Никита Львович медленно повернулся к обзорному экрану, где чернота космоса простиралась бесконечно, изредка озаряемая далекими вспышками умирающих кораблей — словно звезды, гаснущие одна за другой. В его голове роились мысли, одна коварнее другой, сплетаясь в причудливый узор возможностей и новых планов. Иван Константинович — сто процентов кость в горле, да. Но что, если эта кость исчезнет? Что, если мальчишка вдруг… перестанет быть проблемой? Что, если трон освободится?
Он подошел к панели, взял скипетр и медленно повертел его в руках, будто взвешивая не только массу золотого жезла, но и тяжесть своих амбиций, свои шансы в этой большой игре. Металлический стержень, увенчанный гордо расправившим крылья золотым орлом, был холодным и тяжелым, как его собственные амбиции, нереализованные и оттого еще более яростные.

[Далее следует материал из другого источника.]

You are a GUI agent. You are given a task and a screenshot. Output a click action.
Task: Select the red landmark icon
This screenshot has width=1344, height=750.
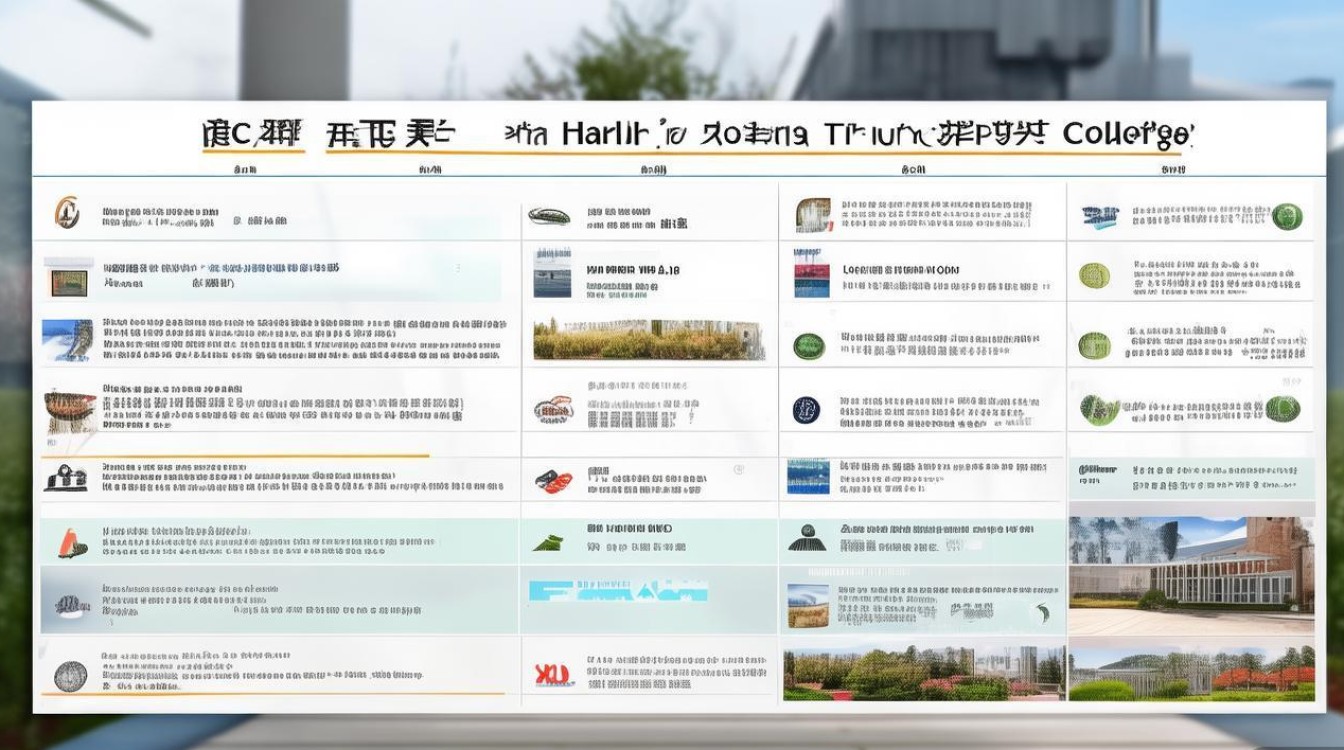click(551, 480)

Действительно, в глубине души Трубецкой давно лелеял эту мечту — возложить корону на свою голову, превратиться из простого имперского адмирала в государя и самодержца Всероссийского, владыку звезд и планет. Он часто видел этот образ в своих снах: себя на троне в Большом Императорском Дворце на Новой Москве-3, окруженным сенаторами и министрами, склонившими головы перед его величием, беспрекословно выполняющими каждое его желание. Но живой император, пусть и ребенок, по-прежнему стоял у него на пути как непреодолимое препятствие. Хитрюга Васильков увел его, обманул всех, оставив Трубецкого с пустыми побрякушками, словно ребенка с блестящими безделушками. И теперь этот чертов контр-адмирал где-то там, в бескрайних просторах космоса, точно смеется над ним, наслаждаясь его унижением.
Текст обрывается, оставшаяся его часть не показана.